Beckett looked at his tea. In its delicate white cup it was transparent, so that he could almost see the sugar through it. He said: ‘You are an intelligent man, Father. I once stood on the steps of a church and watched the congregation come out. They were also intelligent men and women, possessed of reason. If the lights went out they knew it was a fuse, not black magic. If they fell ill it was of a classified disease, not witchcraft. Only in religion did they suspend their reason; for every one of those people firmly believed that a couple of characters named Adam and Eve were persuaded, by a talking snake, to eat an apple, which incident condemned the whole of subsequent humanity to damnation. If I had claimed to converse with a cobra they would have given me psychiatric treatment. So why were they so uncritical of the Bible? It seemed absurd.'

‘Belief in Adam and Eve may be absurd. But do you consider Adam and Eve themselves to be absurd?'

‘Taking them as fictional characters, no. They acted correctly. They were offered two things: the knowledge of good and evil and the power to become gods. I admire them for accepting that offer. They would have been despicable dullards if they had been contented to remain like cabbages in Eden. The Church's condemnation of them always irritates me.'

‘You are a seeker after truth, Mr Beckett. It's a pity you despise psychological truth: the externalization, into myth or symbol, of the paradoxes, experiences and aspirations of human nature.'

‘I don't despise psychological truth. But what I mean is, I can say with impunity that a thing is relatively true. A scientist or mathematician can also say that a thing is relatively true. But the whole groundwork of the Church is her claim to absolute truth. Destroy that groundwork, and you destroy the whole Church.'

‘That would be a pity, for the Church also has practical truth, truth which works for a large number of people.
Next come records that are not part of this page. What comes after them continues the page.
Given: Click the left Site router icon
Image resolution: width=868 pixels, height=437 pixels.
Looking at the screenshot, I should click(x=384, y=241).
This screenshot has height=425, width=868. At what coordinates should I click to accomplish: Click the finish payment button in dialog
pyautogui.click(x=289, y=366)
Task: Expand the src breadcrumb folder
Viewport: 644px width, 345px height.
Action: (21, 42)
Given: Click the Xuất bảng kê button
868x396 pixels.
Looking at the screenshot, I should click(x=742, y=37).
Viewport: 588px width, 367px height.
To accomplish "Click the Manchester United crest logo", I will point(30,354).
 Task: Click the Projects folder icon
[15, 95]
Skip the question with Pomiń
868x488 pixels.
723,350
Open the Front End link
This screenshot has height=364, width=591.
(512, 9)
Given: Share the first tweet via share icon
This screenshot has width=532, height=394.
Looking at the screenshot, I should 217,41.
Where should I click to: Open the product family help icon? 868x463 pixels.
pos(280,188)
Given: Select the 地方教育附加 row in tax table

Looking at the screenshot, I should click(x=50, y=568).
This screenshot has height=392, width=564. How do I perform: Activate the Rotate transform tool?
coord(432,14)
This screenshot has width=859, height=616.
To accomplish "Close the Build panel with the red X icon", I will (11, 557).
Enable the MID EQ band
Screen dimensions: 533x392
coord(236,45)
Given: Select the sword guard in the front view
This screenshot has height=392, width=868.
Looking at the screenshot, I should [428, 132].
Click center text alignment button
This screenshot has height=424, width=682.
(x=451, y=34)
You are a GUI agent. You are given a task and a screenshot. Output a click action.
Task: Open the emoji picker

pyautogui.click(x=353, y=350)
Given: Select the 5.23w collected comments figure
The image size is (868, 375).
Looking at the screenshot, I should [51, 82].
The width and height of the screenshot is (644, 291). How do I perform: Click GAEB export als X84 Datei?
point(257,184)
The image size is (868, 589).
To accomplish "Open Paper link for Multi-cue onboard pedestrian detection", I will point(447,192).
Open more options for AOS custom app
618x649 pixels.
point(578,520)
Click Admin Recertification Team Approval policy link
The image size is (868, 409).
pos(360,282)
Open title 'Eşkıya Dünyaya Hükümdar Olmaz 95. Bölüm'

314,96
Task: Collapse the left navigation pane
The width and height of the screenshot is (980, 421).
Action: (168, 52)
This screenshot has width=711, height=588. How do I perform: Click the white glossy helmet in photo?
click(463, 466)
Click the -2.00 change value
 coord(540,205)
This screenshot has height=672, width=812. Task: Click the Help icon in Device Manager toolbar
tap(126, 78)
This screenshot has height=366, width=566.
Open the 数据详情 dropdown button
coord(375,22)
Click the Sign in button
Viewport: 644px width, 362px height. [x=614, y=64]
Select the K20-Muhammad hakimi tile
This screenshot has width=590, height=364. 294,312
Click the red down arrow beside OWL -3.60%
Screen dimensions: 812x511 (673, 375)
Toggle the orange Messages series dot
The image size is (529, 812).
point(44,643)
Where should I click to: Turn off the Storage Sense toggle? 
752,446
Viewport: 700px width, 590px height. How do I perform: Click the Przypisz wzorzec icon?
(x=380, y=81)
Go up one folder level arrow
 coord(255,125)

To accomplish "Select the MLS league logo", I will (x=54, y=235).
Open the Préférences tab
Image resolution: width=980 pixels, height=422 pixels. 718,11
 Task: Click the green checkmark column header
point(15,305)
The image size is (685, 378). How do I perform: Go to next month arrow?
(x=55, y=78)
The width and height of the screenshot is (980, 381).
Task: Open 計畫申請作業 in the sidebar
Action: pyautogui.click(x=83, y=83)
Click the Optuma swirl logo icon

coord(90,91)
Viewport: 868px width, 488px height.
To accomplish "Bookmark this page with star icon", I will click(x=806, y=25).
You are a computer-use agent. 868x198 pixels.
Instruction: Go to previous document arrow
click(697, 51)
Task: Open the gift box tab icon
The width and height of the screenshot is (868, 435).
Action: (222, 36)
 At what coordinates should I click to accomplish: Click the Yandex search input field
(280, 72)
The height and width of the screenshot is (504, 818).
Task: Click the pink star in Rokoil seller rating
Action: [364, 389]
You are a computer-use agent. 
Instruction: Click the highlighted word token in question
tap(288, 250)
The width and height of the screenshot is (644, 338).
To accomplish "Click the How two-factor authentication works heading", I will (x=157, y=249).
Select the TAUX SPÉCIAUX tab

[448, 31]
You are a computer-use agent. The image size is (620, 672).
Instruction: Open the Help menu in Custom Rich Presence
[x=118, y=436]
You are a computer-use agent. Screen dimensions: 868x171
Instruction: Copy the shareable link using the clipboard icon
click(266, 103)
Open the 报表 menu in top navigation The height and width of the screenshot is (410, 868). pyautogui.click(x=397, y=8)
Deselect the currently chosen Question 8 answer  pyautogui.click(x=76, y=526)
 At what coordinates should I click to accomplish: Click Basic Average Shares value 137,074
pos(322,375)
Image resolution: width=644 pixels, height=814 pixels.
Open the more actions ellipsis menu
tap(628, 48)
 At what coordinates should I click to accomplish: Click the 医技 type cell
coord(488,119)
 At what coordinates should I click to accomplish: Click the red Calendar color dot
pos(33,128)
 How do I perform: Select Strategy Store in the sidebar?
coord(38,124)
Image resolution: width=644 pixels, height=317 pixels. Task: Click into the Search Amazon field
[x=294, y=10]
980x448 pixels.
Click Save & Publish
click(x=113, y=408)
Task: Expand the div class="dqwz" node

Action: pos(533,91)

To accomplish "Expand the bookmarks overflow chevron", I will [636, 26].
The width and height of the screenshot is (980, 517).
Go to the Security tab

She accommodates the mystic, the intellectual, the respectable householder, the artist, the superstitious peasant. Her doctrines satisfy all these diverse people. Isn't it good, therefore, that her doctrines should persist?'

Beckett said: ‘To ensure that they persist the Church has organized inquisitions, slaughtered honest heretics, and terrorized people into submission by threatening them with hell-fire. Is that good?'

‘No. It is necessary. The Church cannot exist on a soil of anarchy. Order is necessary to her. Throughout the ages men of willpower have sought to impose order on chaos. And those who believe that order is preferable to chaos will agree that the Church was justified, even at the cost of human lives.' Father Dominic stood up, like the figure of death, with his austere features profiled against the window. ‘But I'm afraid I've taken up too much of your time. You wanted to see Father Hogan, and I've interrupted. However, it's been an interesting discussion, and I hope we shall have the opportunity to continue it. If you can persuade Gash to visit us perhaps you will come with him?'

Beckett also rose, clumsily, to say goodbye.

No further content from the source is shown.